Work Vignettes: awful away-day aftermath

Close Up photo of a cup of black coffee, and an Open Notebook With Pen

July 2017 (one year, almost to the day, after autism identification).

Our team is at a Marketing Away Day.

We’re in a hotel in a leafy suburb of the city. But we’re indoors and, aside from refreshment breaks and lunch, confined for the most part to one room.

It wasn’t the best of starts.

No in-advance agenda. No printed schedule available on the day. No timings provided.

The event begins with a series of “ice breaker” exercises.

***

One is a sensory game involving blindfolds, jigsaw puzzles and verbal instructions, with everyone assembled divided into smaller competing teams. We’re against the clock and against each other.

My severely deaf colleague is, of course, nominated as the instructions-giver – it makes perfect sense that she shouldn’t be one of the team members having to rely on listening.
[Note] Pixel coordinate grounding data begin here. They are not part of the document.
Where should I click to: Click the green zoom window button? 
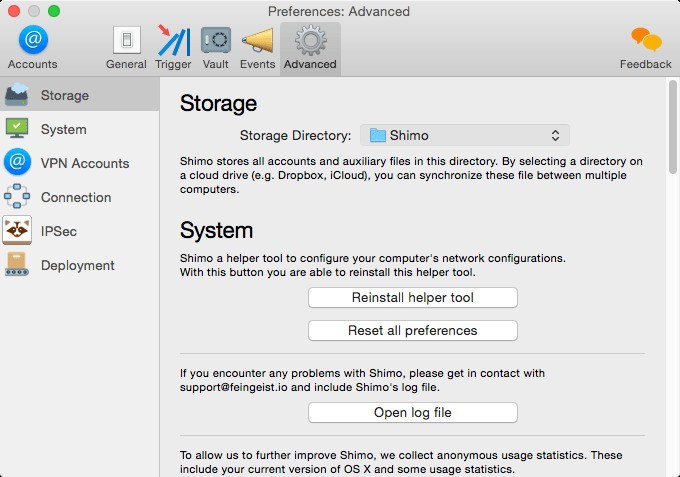pyautogui.click(x=54, y=11)
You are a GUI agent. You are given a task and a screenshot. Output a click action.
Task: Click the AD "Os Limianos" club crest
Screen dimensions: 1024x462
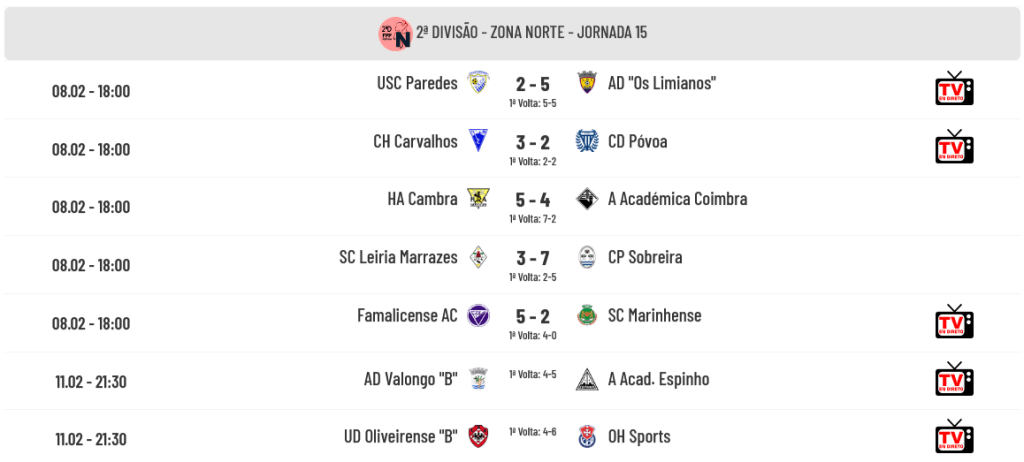[586, 82]
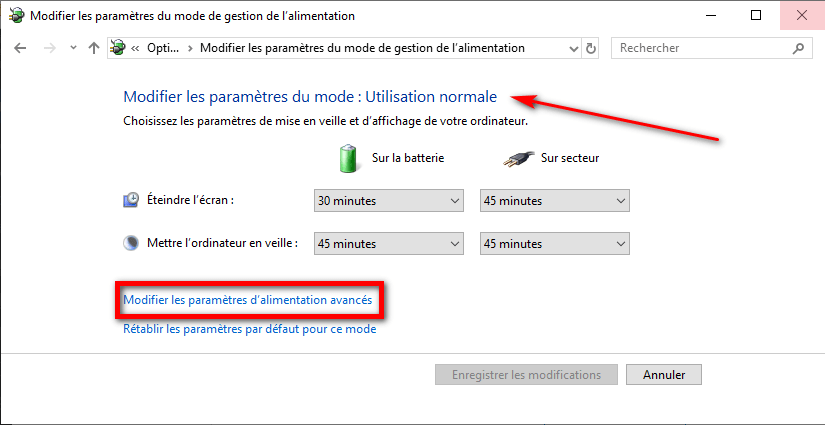Click Enregistrer les modifications button
Image resolution: width=825 pixels, height=425 pixels.
click(x=526, y=375)
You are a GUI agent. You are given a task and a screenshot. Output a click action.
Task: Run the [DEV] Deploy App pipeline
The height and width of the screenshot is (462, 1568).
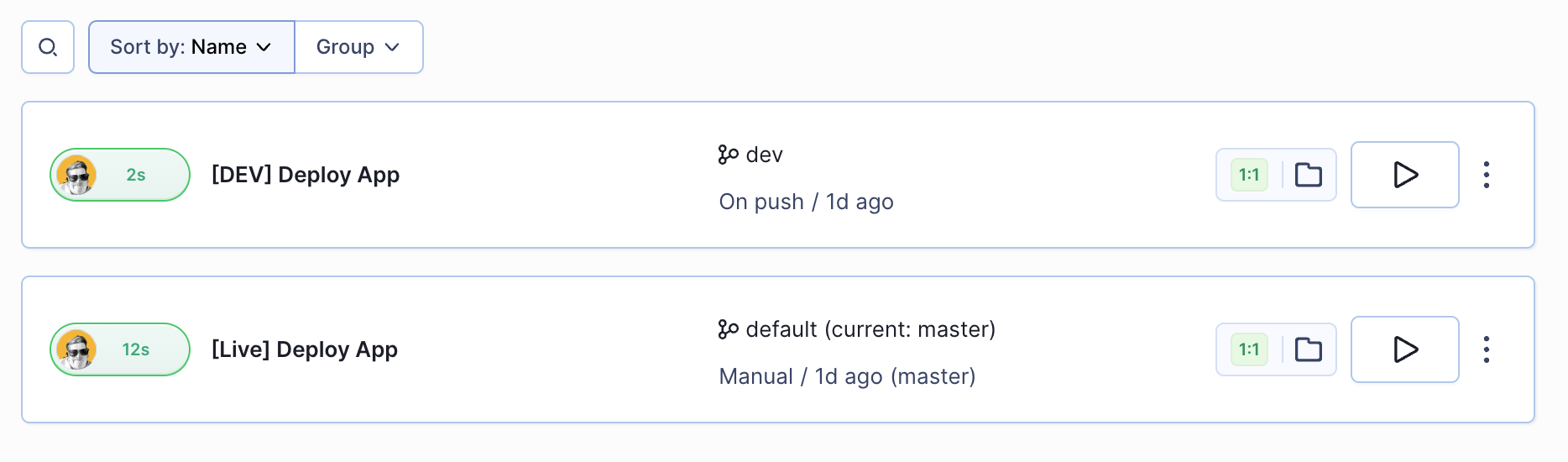[1404, 175]
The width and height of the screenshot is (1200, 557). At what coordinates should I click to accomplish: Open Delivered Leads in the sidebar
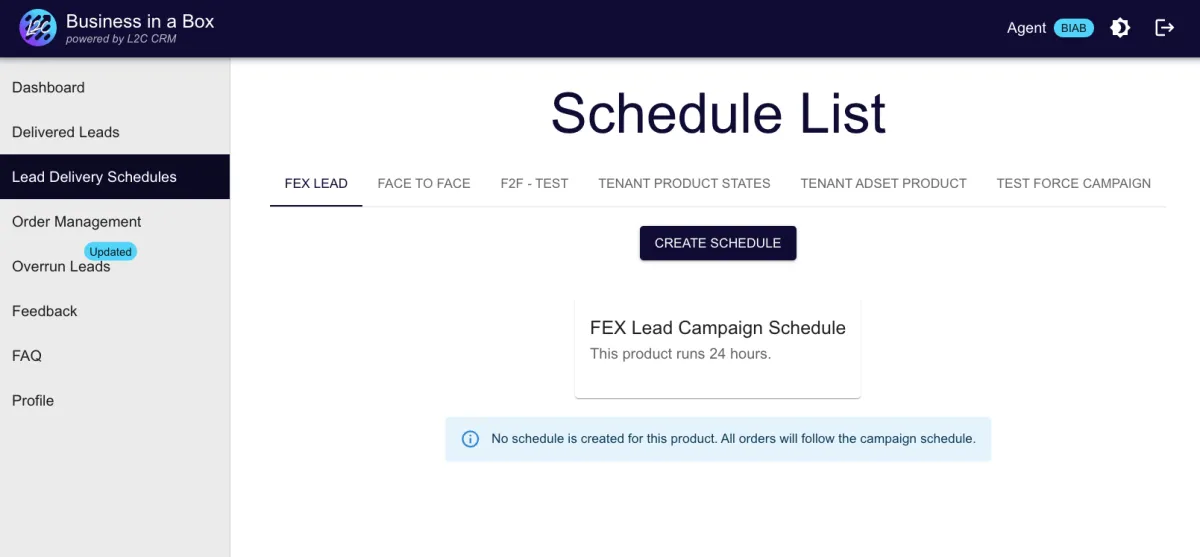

The other two of us don our blindfolds.

She shouts instructions and we try to assemble puzzle pieces into a coherent whole according to her words.

All I can hear, the entire time, is the shouting and chatter from the other people across the room. One male colleague’s voice, in particular, cuts through all else in sforzando bursts.

I’m wondering when the break is.

I get panicky as I work my way through the game. I can’t hear my colleague well enough. I yelp at her for clarification. The pitch and volume of voice grows as I struggle to remain calm and concentrate.

I’m wondering when the break is.

Then we have a music quiz. Name that tune. More my area of expertise.

But I’m so on edge I get disproportionately embarrassed whenever I get an answer wrong.

And overwhelmingly disappointed when our team doesn’t win because I jumped in too quickly to answer a question, but then lost my ability to speak coherently.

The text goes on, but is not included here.